O que hoje escapa de uma instalação de biogás e, até agora, é libertado para a atmosfera — CO₂ biogénico separado e emitido — poderá, no futuro, ser convertido em metanol com a ajuda de hidrogénio, produzido a partir da água por eletrólise utilizando eletricidade renovável. O metanol é um combustível renovável e fácil de armazenar, que também pode ser utilizado diretamente na agricultura como combustível para máquinas agrícolas.
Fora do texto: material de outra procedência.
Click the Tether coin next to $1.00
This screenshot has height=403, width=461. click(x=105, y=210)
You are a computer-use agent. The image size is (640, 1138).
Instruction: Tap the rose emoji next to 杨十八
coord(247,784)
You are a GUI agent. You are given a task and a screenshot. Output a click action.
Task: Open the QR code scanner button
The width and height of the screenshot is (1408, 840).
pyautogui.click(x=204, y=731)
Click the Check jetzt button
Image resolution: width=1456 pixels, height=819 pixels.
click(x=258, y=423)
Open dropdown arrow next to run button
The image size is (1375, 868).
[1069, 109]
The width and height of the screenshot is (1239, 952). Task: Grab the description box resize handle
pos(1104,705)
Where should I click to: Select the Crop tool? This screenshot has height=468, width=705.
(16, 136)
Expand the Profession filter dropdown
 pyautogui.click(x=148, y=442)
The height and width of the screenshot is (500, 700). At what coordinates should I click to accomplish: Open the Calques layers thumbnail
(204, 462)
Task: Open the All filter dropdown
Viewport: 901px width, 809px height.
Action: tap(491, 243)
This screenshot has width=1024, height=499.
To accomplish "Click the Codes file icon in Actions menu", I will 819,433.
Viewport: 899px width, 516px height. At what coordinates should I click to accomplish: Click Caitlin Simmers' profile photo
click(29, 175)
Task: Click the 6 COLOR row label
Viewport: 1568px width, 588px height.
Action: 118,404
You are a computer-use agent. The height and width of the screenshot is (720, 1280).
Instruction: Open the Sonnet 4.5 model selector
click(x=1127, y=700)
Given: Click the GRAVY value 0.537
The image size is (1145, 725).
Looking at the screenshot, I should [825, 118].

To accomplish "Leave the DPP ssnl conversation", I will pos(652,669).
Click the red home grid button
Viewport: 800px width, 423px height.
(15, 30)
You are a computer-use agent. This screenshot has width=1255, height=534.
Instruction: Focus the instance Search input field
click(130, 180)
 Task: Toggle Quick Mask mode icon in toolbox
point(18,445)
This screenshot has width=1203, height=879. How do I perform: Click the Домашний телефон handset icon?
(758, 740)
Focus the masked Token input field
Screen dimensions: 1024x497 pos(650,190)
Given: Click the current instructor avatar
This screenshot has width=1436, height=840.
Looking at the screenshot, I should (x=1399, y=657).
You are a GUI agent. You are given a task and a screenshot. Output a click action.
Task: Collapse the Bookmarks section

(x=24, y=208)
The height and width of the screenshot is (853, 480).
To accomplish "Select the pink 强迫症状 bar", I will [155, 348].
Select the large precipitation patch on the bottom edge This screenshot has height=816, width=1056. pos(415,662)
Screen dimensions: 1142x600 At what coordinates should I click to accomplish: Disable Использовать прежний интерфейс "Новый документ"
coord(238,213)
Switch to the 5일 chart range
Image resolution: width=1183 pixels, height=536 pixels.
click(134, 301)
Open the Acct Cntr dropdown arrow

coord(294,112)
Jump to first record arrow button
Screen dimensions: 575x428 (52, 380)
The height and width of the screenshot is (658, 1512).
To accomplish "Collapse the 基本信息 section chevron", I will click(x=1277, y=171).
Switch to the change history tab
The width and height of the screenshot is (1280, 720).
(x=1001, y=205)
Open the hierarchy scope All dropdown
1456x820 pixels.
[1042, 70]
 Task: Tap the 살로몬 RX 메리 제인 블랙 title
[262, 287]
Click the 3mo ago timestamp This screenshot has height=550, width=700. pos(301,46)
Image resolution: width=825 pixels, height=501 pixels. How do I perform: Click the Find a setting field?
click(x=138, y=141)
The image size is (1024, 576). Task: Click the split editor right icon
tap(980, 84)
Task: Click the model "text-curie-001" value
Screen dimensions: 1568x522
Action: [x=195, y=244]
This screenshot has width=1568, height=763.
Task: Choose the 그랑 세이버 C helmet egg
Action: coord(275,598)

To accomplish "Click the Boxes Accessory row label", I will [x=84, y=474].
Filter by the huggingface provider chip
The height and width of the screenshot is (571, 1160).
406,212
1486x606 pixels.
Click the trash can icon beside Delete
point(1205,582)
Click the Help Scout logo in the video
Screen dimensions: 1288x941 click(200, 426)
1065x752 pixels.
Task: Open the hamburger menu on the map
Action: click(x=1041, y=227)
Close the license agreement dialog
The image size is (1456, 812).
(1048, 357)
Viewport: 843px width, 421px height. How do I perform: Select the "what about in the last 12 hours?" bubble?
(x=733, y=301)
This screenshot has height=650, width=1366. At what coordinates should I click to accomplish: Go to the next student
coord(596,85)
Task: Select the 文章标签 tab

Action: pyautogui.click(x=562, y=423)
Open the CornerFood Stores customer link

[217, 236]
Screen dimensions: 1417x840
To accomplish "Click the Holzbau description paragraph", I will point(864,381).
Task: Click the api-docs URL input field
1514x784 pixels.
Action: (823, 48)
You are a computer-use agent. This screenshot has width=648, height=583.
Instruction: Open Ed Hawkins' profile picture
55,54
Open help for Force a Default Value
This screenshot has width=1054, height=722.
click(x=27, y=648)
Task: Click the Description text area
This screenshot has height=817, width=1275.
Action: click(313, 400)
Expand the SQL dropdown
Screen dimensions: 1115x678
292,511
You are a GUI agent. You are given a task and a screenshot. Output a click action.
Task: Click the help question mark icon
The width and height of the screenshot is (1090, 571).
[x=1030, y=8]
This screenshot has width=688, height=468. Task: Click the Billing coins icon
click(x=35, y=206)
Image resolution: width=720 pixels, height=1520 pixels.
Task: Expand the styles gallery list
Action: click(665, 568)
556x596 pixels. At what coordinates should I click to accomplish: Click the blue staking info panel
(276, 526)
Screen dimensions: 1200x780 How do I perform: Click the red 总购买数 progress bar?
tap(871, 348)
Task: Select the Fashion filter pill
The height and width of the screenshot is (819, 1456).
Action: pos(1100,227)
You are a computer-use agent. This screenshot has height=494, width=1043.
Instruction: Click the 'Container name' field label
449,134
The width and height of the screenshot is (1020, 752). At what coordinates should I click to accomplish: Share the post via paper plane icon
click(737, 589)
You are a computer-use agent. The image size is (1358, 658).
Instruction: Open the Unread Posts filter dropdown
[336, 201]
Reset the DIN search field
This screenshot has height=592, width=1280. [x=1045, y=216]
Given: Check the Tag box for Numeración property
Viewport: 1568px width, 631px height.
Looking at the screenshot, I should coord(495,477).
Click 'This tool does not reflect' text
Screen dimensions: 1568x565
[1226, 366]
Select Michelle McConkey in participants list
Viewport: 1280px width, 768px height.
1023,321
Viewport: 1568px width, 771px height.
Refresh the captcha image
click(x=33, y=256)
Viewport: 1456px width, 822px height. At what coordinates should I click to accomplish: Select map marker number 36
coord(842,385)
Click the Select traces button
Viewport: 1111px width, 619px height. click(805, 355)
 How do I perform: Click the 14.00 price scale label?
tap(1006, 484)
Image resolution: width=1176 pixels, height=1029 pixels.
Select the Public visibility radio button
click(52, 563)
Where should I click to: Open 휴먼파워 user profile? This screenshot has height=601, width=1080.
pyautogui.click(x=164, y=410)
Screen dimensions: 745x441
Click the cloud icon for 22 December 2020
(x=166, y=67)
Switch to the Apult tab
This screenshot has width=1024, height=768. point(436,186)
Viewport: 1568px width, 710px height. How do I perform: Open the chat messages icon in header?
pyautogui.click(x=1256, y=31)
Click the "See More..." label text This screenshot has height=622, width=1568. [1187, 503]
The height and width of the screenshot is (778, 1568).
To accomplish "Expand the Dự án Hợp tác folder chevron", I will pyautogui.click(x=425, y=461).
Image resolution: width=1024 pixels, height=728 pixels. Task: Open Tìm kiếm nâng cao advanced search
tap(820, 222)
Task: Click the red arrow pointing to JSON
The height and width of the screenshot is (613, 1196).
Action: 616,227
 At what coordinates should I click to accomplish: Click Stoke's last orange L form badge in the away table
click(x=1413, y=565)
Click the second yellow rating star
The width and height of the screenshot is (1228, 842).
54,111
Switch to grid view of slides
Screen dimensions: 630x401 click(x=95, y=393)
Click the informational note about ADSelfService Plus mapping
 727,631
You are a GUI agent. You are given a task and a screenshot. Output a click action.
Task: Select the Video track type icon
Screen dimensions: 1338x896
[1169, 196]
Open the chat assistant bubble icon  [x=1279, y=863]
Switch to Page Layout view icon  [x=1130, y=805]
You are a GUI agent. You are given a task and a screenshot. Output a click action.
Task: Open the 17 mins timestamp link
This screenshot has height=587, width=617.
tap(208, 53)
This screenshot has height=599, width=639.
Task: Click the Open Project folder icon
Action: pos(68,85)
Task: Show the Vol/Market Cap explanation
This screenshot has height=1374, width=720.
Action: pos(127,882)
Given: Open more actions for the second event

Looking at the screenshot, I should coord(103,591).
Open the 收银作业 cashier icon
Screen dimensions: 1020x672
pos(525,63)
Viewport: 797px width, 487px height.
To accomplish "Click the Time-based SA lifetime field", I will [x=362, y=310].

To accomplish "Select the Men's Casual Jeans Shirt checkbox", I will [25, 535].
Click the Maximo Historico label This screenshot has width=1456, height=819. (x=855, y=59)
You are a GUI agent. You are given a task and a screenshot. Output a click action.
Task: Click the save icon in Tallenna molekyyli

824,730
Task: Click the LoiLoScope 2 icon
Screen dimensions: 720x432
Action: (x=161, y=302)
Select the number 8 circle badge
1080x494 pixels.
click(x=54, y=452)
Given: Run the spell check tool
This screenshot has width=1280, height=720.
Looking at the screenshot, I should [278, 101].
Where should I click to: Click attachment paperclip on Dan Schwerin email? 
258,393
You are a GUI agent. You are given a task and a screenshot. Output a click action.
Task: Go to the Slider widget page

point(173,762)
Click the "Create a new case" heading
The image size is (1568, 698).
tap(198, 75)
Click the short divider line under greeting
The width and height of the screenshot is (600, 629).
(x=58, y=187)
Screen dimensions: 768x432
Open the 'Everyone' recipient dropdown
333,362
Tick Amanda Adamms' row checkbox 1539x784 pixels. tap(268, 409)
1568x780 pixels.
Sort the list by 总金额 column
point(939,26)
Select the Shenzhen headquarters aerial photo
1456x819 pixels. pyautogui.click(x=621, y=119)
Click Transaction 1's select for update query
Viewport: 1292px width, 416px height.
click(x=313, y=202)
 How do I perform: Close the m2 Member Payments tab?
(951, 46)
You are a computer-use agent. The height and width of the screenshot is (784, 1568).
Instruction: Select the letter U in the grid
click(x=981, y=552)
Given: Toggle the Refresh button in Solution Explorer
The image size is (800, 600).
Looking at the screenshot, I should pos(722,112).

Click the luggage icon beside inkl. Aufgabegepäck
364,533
A 10 de setembro de 2026, foi inaugurada na Universidade de Stralsund uma instalação em contentores para a síntese de metanol verde, na presença do Ministro da Economia do Estado de Mecklemburgo-Pomerânia Ocidental, Dr. Wolfgang Blank. Esta instalação resulta do projeto colaborativo «Síntese Descentralizada de Metanol», que conta com os parceiros Instituto Leibniz de Investigação e Tecnologia do Plasma e. V., a TAB Maschinen- und Stahlbau GmbH Barth, a Universidade de Stralsund, o Instituto Leibniz de Catálise e.V. e o Instituto Fraunhofer de Tecnologias e Sistemas Cerâmicos.

O projeto é um dos subprojetos da aliança WIR!2 «biogeniV» para a valorização de resíduos biogénicos. «O Mecklemburgo-Pomerânia Ocidental oferece as melhores condições para produzir eletricidade a partir de energias renováveis e transformá-la, através da valorização de resíduos biogénicos, em produtos inovadores para a nossa economia», afirmou o Dr. Wolfgang Blank, «a unidade de síntese de metanol é um exemplo forte disso – e é “made in MV”. Aqui, a ciência, a economia e os recursos regionais são reunidos — e são precisamente estes projetos conjuntos de que precisamos para garantir a criação de valor sustentável e novos postos de trabalho no estado e, assim, tirar partido das oportunidades da transição energética», acrescentou o ministro.

Os parceiros do consórcio conceberam a instalação ao longo de três anos de trabalho conjunto. Esta está concebida para um funcionamento descentralizado e, por conseguinte, para o âmbito de aplicação típico das instalações de biogás agrícolas. Na instalação, por meio de catálise a cerca de 240 graus Celsius e sob uma pressão elevada de 40 bar, ocorre a conversão de CO₂ e hidrogénio numa mistura de metanol e água, da qual a água é posteriormente separada. As condições de pressão no interior do sistema são controladas de forma específica, de modo a que os processos térmicos decorram de forma estável. «O processo demonstra que podemos armazenar hidrogénio verde, ou seja, produzido a partir de fontes renováveis, num líquido — com a opção de, potencialmente, o transportar para qualquer parte do mundo», explica o Prof. Dr. Johannes Gulden, do Instituto de Sistemas de Energia Renovável da Universidade de Stralsund.

A expansão futura da instalação é objeto de um projeto paralelo recentemente iniciado. Neste contexto, além do aumento de escala, pretende-se desenvolver ainda mais toda a cadeia de processos: Estão previstas o tratamento do biogás e a separação do CO₂ nele contido através de tecnologia de membranas, uma etapa de plasma para a otimização do processo de síntese de metanol, uma instalação de eletrólise para a produção local de hidrogénio, bem como a subsequente concentração do metanol. O objetivo é aplicar a tecnologia diretamente numa instalação de biogás e disponibilizar o metanol produzido para utilização agrícola. Com esta instalação de demonstração, pretende-se atingir uma capacidade de produção de até 36 litros de metanol por dia.

Iniciado em 2022 sob o título «Valorização de resíduos biogénicos para a transformação verde», o projeto colaborativo biogeniV é financiado no âmbito do programa WIR! «Mudança através da inovação na região» do Ministério Federal da Investigação, Tecnologia e Espaço, bem como a nível regional na parte oriental de Meclemburgo-Pomerânia Ocidental. Em todos os subprojetos, conta com mais de 55 parceiros da indústria, da investigação e das autarquias.

«Consideramos o metanol verde proveniente da região como um elemento fundamental para um futuro resiliente e amigo do clima», afirma Michael Galander. O presidente da Câmara da cidade hanseática de Anklam é o porta-voz da aliança: «Temos estes resíduos disponíveis em grande quantidade na nossa região e também podemos fornecer a eletricidade verde necessária a partir de energia eólica e solar».